Das Gerangel erinnerte mitunter stark an die Box-Szene mit ihren konkurrierenden, untereinander verfeindeten Weltverbänden. Inzwischen hat sich der Markt gelichtet. Nach jahrelangen vergeblichen Versuchen ist es Familie Klemmer gelungen, Miss Germany als Markenzeichen beim Europäischen Markenamt schützen zu lassen. Detlev Tursies, nun unter der Flagge der MGO (Miss Germany Organisation), vergibt derweil exklusiv den Titel der Miss Deutschland und kann seine Referenzliste mit prominenten Ex-Krönchenträgerinnen wie Verona Pooth und der Brasilianerin Janaina schmücken.

Mittendrin: die Heerscharen von Mädchen und jungen Frauen zwischen 17 und 26, die sich nicht zu schade sind, in spärlichen Bikinis vor einem eben solchen Publikum über den Laufsteg zu stöckeln. An Kandidatinnen herrscht kein Mangel. „Täglich gehen bei mir E-Mails junger Damen aus ganz Deutschland ein“, berichtet Detlef Tursies. Das Dummchen-Image ist falsch: Fast alle Mädchen sind angehende Abiturientinnen oder Studentinnen. Allein: Die Strahlkraft der Wahl-Abende glimmt längst auf Wunderkerzen-Niveau. Nur noch wenige Diskos oder Freizeittempel lassen sich die Rechte für eine Miss-Wahl vierstellige Gebühren kosten. Stadt- und Regional-Missen werden häufig nicht mehr in lokalen Schönheitskonkurrenzen ermittelt, sondern per Aktenlage vergeben.

Das Ruhrgebiet war gut vertreten

Selbst die Miss-NRW-Wahl ist nur noch hübsches Beiwerk. Knapp über 100 Besucher verloren sich im Kölner Club „Diamonds“, als die MGO am Samstagabend 20 Anwärterinnen aufmarschieren ließ. Die Jury: eine Ansammlung namenloser Doku-Soap-Darsteller bis hin zum Bergheimer Geschäftsmann für Tapeten und Bodenbeläge.

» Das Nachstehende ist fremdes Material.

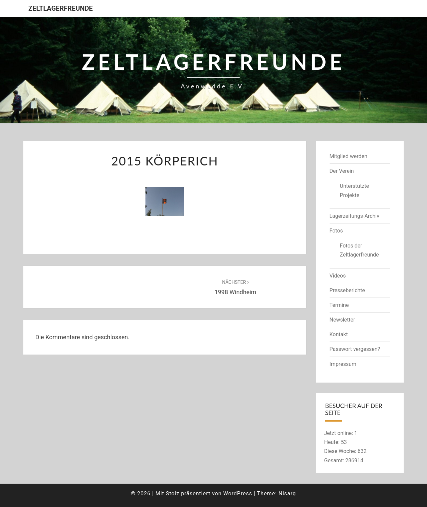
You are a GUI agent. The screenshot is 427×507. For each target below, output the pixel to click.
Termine (339, 305)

Das Ruhrgebiet war zwar prächtig vertreten. Die Stadt-Missen Vanessa Pötter (Castrop-Rauxel), Stella Mayer (Recklinghausen), Lena Kirschner (Herten) und Jennice Brinkmann (Herne) gaben allesamt eine gute Figur ab. Aufs Podest jedoch schaffte es das Revier nicht. Einen klaren Punktsieg landete die Schülerin und Miss Münster Elya Kreyndel, gefolgt von Miss Monheim Celine Kül (22) und Miss Köln Moulka Boateng (18).

Elya („Ich bin so glücklich“) darf Mitte 2014 bei der Miss Deutschland-Wahl ins Rennen gehen. Derweil planen die Miss-Macher neue Formate. Der demografische Wandel scheint unaufhaltsam: Nach Mister und Misses soll demnächst die „Miss 50 Plus“ gekrönt werden. Die Schönste im ganzen Land darf bald gern auch Falten haben.